+++ Material for this exercise +++

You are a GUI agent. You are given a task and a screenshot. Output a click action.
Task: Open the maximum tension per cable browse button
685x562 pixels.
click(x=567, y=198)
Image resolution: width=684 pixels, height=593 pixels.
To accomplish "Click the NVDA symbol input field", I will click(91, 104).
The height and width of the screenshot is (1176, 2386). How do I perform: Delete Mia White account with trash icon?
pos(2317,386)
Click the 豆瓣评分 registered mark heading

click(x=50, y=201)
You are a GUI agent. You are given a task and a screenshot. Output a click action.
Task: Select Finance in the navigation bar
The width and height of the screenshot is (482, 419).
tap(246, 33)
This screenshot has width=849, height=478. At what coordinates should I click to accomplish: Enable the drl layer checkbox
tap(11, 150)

+++
+++ Material for this exercise +++

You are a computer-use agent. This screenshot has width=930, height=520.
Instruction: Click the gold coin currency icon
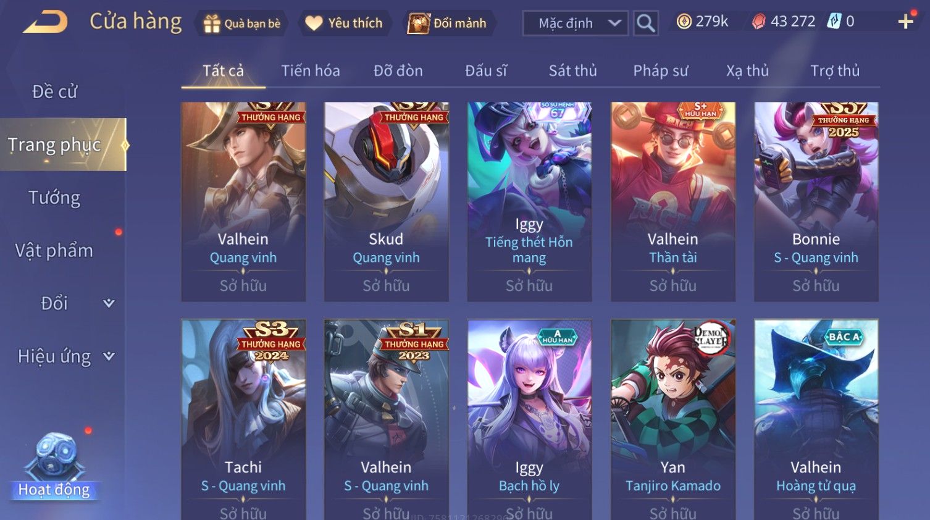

+++
+++ Material for this exercise +++

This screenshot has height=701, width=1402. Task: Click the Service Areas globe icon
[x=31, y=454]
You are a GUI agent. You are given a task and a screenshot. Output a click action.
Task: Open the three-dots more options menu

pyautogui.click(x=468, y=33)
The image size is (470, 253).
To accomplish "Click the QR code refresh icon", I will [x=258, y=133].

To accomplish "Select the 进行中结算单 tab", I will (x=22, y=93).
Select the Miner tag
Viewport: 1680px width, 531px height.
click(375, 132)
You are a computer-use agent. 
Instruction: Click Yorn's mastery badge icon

+++

**Stated exercise**
Copy the rows verbatim, from the line containing "The height and" up to and including the line containing "click(x=50, y=201)".

**The result**
The height and width of the screenshot is (1176, 2386). How do I perform: Delete Mia White account with trash icon?
pos(2317,386)
Click the 豆瓣评分 registered mark heading

click(x=50, y=201)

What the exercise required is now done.